═══ Information

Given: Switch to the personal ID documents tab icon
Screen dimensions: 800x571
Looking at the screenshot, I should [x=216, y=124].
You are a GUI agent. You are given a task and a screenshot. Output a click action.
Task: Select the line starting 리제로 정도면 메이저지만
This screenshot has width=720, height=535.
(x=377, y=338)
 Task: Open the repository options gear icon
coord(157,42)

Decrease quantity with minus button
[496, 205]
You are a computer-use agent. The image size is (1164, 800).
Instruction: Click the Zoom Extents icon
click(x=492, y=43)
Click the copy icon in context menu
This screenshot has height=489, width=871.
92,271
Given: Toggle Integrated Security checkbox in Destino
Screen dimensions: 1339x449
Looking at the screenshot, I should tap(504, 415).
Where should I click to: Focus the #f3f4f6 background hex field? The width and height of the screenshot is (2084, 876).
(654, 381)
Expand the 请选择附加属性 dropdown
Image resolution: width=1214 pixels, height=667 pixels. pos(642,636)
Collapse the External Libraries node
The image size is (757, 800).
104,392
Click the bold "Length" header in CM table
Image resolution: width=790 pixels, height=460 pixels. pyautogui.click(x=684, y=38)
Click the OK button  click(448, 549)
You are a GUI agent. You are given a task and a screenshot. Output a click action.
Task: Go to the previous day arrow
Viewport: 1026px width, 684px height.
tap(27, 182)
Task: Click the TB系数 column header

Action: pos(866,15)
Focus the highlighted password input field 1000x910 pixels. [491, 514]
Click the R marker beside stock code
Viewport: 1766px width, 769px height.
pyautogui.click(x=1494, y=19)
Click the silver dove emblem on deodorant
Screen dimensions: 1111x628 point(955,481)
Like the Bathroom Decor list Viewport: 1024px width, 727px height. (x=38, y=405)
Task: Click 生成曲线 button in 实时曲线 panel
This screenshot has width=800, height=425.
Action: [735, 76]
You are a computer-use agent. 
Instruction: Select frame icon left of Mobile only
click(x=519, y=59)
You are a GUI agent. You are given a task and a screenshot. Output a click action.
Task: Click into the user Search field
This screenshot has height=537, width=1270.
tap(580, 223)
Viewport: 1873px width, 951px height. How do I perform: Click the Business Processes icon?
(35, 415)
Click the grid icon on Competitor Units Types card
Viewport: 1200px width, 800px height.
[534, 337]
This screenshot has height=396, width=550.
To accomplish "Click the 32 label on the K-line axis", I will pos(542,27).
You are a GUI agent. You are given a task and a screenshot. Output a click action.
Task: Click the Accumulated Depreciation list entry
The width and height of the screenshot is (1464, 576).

══════

**What needs to be done**
Please give an exact copy of the lines above, beginning with the line containing "This screenshot has height=489, width=871." and running through the line containing "Task: Click the Accumulated", and of no other lines.

**Answer box**
This screenshot has height=489, width=871.
92,271
Given: Toggle Integrated Security checkbox in Destino
Screen dimensions: 1339x449
Looking at the screenshot, I should tap(504, 415).
Where should I click to: Focus the #f3f4f6 background hex field? The width and height of the screenshot is (2084, 876).
(654, 381)
Expand the 请选择附加属性 dropdown
Image resolution: width=1214 pixels, height=667 pixels. pos(642,636)
Collapse the External Libraries node
The image size is (757, 800).
104,392
Click the bold "Length" header in CM table
Image resolution: width=790 pixels, height=460 pixels. pyautogui.click(x=684, y=38)
Click the OK button  click(448, 549)
You are a GUI agent. You are given a task and a screenshot. Output a click action.
Task: Go to the previous day arrow
Viewport: 1026px width, 684px height.
tap(27, 182)
Task: Click the TB系数 column header

Action: pos(866,15)
Focus the highlighted password input field 1000x910 pixels. [491, 514]
Click the R marker beside stock code
Viewport: 1766px width, 769px height.
pyautogui.click(x=1494, y=19)
Click the silver dove emblem on deodorant
Screen dimensions: 1111x628 point(955,481)
Like the Bathroom Decor list Viewport: 1024px width, 727px height. (x=38, y=405)
Task: Click 生成曲线 button in 实时曲线 panel
This screenshot has width=800, height=425.
Action: [735, 76]
You are a computer-use agent. 
Instruction: Select frame icon left of Mobile only
click(x=519, y=59)
You are a GUI agent. You are given a task and a screenshot. Output a click action.
Task: Click into the user Search field
This screenshot has height=537, width=1270.
tap(580, 223)
Viewport: 1873px width, 951px height. How do I perform: Click the Business Processes icon?
(35, 415)
Click the grid icon on Competitor Units Types card
Viewport: 1200px width, 800px height.
[534, 337]
This screenshot has height=396, width=550.
To accomplish "Click the 32 label on the K-line axis", I will pos(542,27).
You are a GUI agent. You are given a task and a screenshot. Output a click action.
Task: Click the Accumulated Depreciation list entry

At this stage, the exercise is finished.